RECORDS FOR THE EXERCISE:
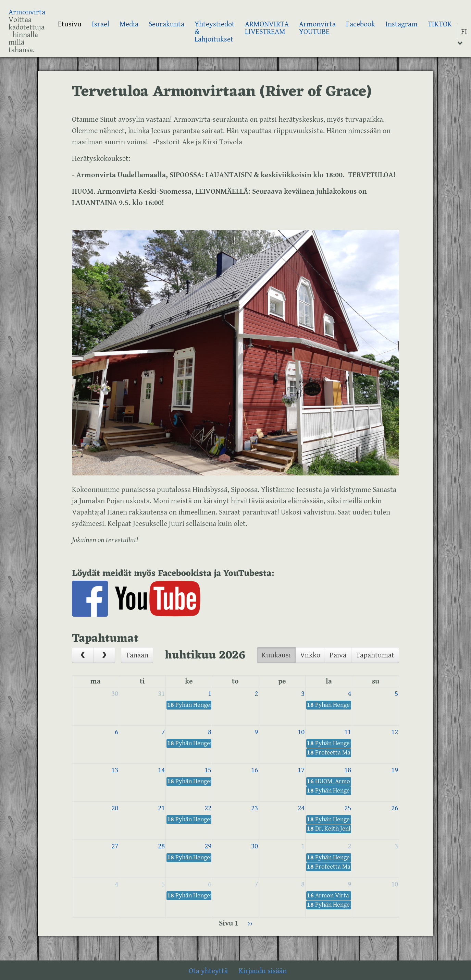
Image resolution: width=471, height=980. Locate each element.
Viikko (310, 655)
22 (208, 808)
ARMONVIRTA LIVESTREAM (267, 28)
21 (161, 808)
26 (395, 808)
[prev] (83, 655)
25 (348, 808)
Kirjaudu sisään (263, 971)
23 (254, 808)
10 (301, 732)
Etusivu (70, 24)
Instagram (401, 24)
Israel (100, 24)
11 (348, 732)
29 (208, 846)
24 (301, 808)
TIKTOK (440, 24)
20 (115, 808)
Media (129, 24)
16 (254, 770)
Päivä (338, 655)
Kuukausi (276, 655)
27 (115, 846)
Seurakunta (167, 24)
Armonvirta (27, 12)
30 (115, 694)
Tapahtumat (375, 655)
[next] (105, 655)
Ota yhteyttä (208, 971)
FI (464, 32)
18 (348, 770)
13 (115, 770)
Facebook (360, 24)
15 (208, 770)
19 (395, 770)
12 (395, 732)
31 (161, 694)
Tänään (137, 655)
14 (161, 770)
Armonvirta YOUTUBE (317, 28)
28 (161, 846)
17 (301, 770)
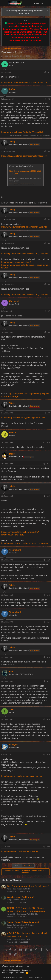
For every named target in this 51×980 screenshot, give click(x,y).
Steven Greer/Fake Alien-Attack (23, 922)
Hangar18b (11, 914)
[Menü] (4, 3)
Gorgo (9, 900)
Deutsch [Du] (23, 966)
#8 (49, 332)
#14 (48, 595)
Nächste (28, 865)
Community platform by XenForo (22, 977)
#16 (48, 657)
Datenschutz (26, 970)
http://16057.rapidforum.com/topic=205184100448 (24, 156)
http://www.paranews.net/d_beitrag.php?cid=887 (23, 417)
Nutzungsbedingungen (11, 970)
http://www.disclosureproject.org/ (16, 262)
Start (22, 972)
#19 (48, 754)
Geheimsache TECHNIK (21, 889)
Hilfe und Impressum (10, 972)
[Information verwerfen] (47, 10)
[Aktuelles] (48, 3)
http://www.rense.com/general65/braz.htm (20, 851)
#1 (49, 72)
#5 (49, 243)
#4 (49, 219)
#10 (48, 442)
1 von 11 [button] (17, 865)
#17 (48, 681)
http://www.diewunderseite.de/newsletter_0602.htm (25, 227)
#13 (48, 560)
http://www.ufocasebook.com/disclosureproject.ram (24, 83)
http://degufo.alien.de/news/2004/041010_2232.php (25, 253)
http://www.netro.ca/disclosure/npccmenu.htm (22, 776)
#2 (49, 99)
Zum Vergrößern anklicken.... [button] (25, 184)
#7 (49, 311)
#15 (48, 622)
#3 (49, 151)
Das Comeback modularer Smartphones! (28, 886)
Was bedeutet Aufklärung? (20, 897)
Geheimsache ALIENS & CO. (27, 914)
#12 (48, 496)
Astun (9, 889)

TASK INSTRUCTIONS:
Put every line of the records above into a Markdown table with the columns "Row" and "Line," numbering the rows in order and skipping blank lines. Leave the pictures out.

SOLUTION TO THE EXERCISE:
| Row | Line |
|---|---|
| 1 | Image resolution: width=471, height=980. Locate each element. |
| 2 | Viikko (310, 655) |
| 3 | 22 (208, 808) |
| 4 | ARMONVIRTA LIVESTREAM (267, 28) |
| 5 | 21 (161, 808) |
| 6 | 26 (395, 808) |
| 7 | [prev] (83, 655) |
| 8 | 25 (348, 808) |
| 9 | Kirjaudu sisään (263, 971) |
| 10 | 23 (254, 808) |
| 11 | 10 (301, 732) |
| 12 | Etusivu (70, 24) |
| 13 | Instagram (401, 24) |
| 14 | Israel (100, 24) |
| 15 | 11 (348, 732) |
| 16 | 29 (208, 846) |
| 17 | 24 (301, 808) |
| 18 | TIKTOK (440, 24) |
| 19 | 20 (115, 808) |
| 20 | Media (129, 24) |
| 21 | 16 (254, 770) |
| 22 | Päivä (338, 655) |
| 23 | Kuukausi (276, 655) |
| 24 | 27 (115, 846) |
| 25 | Seurakunta (167, 24) |
| 26 | Armonvirta (27, 12) |
| 27 | 30 (115, 694) |
| 28 | Tapahtumat (375, 655) |
| 29 | [next] (105, 655) |
| 30 | Ota yhteyttä (208, 971) |
| 31 | FI (464, 32) |
| 32 | 18 (348, 770) |
| 33 | 13 (115, 770) |
| 34 | Facebook (360, 24) |
| 35 | 15 (208, 770) |
| 36 | 19 (395, 770) |
| 37 | 12 (395, 732) |
| 38 | 31 (161, 694) |
| 39 | Tänään (137, 655) |
| 40 | 14 (161, 770) |
| 41 | Armonvirta YOUTUBE (317, 28) |
| 42 | 28 (161, 846) |
| 43 | 17 (301, 770) |
| 44 | For every named target in this 51×980 screenshot, give click(x,y). |
| 45 | Steven Greer/Fake Alien-Attack (23, 922) |
| 46 | Hangar18b (11, 914) |
| 47 | [Menü] (4, 3) |
| 48 | Gorgo (9, 900) |
| 49 | Deutsch [Du] (23, 966) |
| 50 | #8 (49, 332) |
| 51 | #14 (48, 595) |
| 52 | Nächste (28, 865) |
| 53 | Community platform by XenForo (22, 977) |
| 54 | #16 (48, 657) |
| 55 | Datenschutz (26, 970) |
| 56 | http://16057.rapidforum.com/topic=205184100448 (24, 156) |
| 57 | http://www.paranews.net/d_beitrag.php?cid=887 (23, 417) |
| 58 | Nutzungsbedingungen (11, 970) |
| 59 | http://www.disclosureproject.org/ (16, 262) |
| 60 | Start (22, 972) |
| 61 | #19 (48, 754) |
| 62 | Geheimsache TECHNIK (21, 889) |
| 63 | Hilfe und Impressum (10, 972) |
| 64 | [Information verwerfen] (47, 10) |
| 65 | [Aktuelles] (48, 3) |
| 66 | http://www.rense.com/general65/braz.htm (20, 851) |
| 67 | #1 (49, 72) |
| 68 | #5 (49, 243) |
| 69 | #4 (49, 219) |
| 70 | #10 (48, 442) |
| 71 | 1 von 11 [button] (17, 865) |
| 72 | #17 (48, 681) |
| 73 | http://www.diewunderseite.de/newsletter_0602.htm (25, 227) |
| 74 | #13 (48, 560) |
| 75 | http://www.ufocasebook.com/disclosureproject.ram (24, 83) |
| 76 | http://degufo.alien.de/news/2004/041010_2232.php (25, 253) |
| 77 | http://www.netro.ca/disclosure/npccmenu.htm (22, 776) |
| 78 | #2 (49, 99) |
| 79 | Zum Vergrößern anklicken.... [button] (25, 184) |
| 80 | #7 (49, 311) |
| 81 | #15 (48, 622) |
| 82 | #3 (49, 151) |
| 83 | Das Comeback modularer Smartphones! (28, 886) |
| 84 | Was bedeutet Aufklärung? (20, 897) |
| 85 | Geheimsache ALIENS & CO. (27, 914) |
| 86 | #12 (48, 496) |
| 87 | Astun (9, 889) |